Cross-linguistic universality of word acquisition ages in comprehension and production

Minami, Y. , Kobayashi, T. & Sugiyama, H.

NTT

Gentner (1982) analyzed the contents of children?s productive vocabularies in six languages, providing the pioneering work in cross-linguistic child development. Since then, many studies of linguistic universality have been investigated in this field (Bornstein et al. 2004). However, no study has investigated cross-linguistic universality in word-comprehension and -production days calculated directly from a CDI database. Therefore, this study investigates cross-linguistic universality using English and Spanish Lex2005 CDI database (Dale et al., 1996) along with our Japanese CDI database (from 1,699 toddlers). We defined the word-comprehension and -production days as the days when 50% of the children comprehend and produce a word, respectively. We determined these days by approximating rate curves of the children who comprehend and produce the word with two logistic functions, setting these functions to 0.5 and solving them by the Newton method. The correlations of comprehension and production days between two languages were calculated category on category and word on word.

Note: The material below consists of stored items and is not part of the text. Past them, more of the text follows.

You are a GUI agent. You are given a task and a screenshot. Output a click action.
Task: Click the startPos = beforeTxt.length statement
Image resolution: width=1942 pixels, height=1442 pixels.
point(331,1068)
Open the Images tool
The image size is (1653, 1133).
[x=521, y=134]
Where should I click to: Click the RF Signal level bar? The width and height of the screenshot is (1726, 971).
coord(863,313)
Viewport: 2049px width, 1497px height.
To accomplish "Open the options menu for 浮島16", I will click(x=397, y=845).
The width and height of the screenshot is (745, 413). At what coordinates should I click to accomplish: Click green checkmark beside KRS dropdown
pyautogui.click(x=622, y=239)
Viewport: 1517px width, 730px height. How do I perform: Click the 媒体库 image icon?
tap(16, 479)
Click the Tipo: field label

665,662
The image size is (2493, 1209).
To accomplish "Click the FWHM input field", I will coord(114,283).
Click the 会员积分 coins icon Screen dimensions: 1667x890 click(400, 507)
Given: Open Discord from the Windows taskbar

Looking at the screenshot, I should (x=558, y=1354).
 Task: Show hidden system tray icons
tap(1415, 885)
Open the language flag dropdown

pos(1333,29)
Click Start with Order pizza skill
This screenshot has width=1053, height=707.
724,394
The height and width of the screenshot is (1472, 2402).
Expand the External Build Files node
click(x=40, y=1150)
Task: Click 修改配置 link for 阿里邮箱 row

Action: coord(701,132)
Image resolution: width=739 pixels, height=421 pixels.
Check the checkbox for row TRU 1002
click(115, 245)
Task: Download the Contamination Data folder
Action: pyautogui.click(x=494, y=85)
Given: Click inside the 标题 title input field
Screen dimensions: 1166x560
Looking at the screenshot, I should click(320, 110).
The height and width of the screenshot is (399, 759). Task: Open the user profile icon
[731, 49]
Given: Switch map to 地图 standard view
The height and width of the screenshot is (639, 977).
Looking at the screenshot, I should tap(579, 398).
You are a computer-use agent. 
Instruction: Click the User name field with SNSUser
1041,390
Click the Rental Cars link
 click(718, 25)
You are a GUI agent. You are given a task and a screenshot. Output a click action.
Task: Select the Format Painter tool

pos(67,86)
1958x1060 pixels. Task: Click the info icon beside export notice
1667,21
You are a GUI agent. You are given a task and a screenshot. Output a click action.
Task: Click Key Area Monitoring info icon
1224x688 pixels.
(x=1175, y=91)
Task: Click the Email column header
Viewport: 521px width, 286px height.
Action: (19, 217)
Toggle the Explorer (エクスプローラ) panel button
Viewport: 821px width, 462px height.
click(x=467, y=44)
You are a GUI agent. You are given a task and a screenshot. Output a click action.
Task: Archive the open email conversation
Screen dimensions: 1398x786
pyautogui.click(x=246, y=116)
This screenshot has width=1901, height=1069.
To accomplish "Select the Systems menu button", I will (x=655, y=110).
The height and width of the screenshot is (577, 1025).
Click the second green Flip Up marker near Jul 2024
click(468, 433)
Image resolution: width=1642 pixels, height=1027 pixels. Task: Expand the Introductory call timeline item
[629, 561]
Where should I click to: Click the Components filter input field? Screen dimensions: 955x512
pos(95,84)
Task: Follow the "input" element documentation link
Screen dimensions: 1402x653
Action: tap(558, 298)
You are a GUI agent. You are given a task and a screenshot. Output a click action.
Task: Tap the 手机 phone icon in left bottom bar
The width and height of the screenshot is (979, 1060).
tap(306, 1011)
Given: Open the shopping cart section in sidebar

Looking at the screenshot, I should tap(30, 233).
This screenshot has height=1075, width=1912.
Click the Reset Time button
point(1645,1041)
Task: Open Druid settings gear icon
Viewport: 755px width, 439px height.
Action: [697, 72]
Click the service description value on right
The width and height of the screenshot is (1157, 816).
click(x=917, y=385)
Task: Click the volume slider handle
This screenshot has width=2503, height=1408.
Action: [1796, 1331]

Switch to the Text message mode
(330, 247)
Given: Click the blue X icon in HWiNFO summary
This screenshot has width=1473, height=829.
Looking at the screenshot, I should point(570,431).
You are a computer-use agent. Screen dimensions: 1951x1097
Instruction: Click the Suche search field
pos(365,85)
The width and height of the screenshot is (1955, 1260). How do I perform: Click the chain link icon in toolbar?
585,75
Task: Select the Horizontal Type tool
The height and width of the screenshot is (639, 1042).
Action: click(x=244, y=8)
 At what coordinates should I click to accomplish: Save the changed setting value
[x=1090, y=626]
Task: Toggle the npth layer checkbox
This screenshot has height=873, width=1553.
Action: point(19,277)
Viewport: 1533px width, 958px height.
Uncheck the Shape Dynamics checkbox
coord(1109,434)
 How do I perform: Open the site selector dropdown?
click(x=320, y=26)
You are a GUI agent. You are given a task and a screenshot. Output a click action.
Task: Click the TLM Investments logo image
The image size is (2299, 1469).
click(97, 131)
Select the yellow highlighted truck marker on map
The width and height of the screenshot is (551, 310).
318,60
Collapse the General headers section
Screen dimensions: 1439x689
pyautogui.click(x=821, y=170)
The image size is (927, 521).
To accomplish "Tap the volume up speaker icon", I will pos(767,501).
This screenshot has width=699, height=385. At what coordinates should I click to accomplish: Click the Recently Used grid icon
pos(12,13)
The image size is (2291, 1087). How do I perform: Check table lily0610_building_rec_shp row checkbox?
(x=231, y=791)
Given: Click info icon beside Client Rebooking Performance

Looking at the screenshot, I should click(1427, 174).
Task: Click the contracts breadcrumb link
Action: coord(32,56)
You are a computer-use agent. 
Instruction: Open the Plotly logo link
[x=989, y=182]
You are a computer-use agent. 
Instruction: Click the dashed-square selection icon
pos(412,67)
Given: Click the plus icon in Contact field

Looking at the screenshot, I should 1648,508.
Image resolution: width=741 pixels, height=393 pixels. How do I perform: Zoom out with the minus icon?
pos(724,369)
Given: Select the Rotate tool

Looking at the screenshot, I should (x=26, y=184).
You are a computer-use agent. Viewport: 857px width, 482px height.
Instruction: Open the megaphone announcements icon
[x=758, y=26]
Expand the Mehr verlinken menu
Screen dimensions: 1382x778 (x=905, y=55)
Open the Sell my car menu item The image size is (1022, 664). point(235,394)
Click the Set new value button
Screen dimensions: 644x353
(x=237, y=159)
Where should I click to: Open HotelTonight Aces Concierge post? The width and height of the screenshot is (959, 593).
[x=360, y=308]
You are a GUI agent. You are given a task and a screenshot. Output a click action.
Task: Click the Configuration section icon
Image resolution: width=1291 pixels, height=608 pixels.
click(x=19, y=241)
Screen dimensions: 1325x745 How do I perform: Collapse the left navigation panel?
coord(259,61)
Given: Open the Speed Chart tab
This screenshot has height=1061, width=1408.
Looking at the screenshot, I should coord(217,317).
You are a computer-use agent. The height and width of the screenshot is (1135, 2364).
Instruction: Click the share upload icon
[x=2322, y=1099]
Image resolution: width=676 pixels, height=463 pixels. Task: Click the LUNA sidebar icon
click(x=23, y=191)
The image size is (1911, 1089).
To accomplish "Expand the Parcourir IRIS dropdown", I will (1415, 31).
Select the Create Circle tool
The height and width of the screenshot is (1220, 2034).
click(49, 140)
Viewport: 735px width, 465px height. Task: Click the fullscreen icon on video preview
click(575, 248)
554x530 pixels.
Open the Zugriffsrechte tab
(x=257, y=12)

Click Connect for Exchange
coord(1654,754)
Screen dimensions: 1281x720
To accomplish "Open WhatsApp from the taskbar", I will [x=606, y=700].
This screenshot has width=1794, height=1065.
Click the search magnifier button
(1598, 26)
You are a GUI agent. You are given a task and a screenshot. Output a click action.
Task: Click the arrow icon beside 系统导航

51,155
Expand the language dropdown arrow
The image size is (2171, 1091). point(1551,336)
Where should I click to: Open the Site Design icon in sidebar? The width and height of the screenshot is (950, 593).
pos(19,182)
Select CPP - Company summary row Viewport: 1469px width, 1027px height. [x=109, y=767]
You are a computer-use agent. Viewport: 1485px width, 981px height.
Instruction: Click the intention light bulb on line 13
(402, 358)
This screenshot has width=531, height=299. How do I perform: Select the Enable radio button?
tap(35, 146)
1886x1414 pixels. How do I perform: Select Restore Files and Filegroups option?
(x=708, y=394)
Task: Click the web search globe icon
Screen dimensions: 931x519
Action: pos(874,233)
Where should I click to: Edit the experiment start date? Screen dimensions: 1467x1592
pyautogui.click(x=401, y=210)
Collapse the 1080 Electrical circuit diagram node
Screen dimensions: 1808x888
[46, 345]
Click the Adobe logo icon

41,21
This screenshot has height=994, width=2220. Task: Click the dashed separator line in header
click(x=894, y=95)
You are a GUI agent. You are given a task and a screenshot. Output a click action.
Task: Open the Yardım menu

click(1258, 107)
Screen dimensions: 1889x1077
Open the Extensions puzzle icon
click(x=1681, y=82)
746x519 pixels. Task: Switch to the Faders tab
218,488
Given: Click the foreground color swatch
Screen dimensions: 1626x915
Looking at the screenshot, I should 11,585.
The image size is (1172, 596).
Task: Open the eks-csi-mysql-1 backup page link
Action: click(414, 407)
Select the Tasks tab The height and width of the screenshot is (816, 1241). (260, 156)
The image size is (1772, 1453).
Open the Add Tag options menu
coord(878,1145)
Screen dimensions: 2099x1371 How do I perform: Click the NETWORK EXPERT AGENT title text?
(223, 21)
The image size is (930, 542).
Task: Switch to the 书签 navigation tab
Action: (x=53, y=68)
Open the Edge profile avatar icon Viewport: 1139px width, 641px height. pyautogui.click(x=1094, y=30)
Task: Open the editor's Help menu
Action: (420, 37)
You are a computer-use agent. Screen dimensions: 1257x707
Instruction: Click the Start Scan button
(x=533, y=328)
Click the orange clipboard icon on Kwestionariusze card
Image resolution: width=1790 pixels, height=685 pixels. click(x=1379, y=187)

Casselli?s criterion (1999) was used to set the categories. We determined word-on-word correspondences only for verbs common to both CDI databases, looking them up in ordinary dictionaries. For category-on-category comparison of the comprehension days, English-Japanese, English-Spanish, and Japanese-Spanish correlation coefficients were 0.77, 0.80 and 0.64, respectively (p<0.01). For category-on-category comparison of the production days, English-Japanese, English-Spanish, and Japanese-Spanish correlation coefficients were 0.73, 0.76 and 0.73, respectively (p < 0.01). For word-on-word comparison of the comprehension days, English-Japanese, English-Spanish, and Japanese-Spanish correlation coefficients were 0.73, 0.71 and 0.62, respectively (p<0.01). For word-on-word comparison of the production days, English-Japanese, English-Spanish, and Japanese-Spanish correlation coefficients were 0.57, 0.61 and 0.63 (p < 0.01). These results confirmed there are strong correlations in word-comprehension days and word-production days as seen through both category-on-category and word-on-word comparisons. This suggests that there is cross-linguistic universality of word acquisition ages in comprehension and production.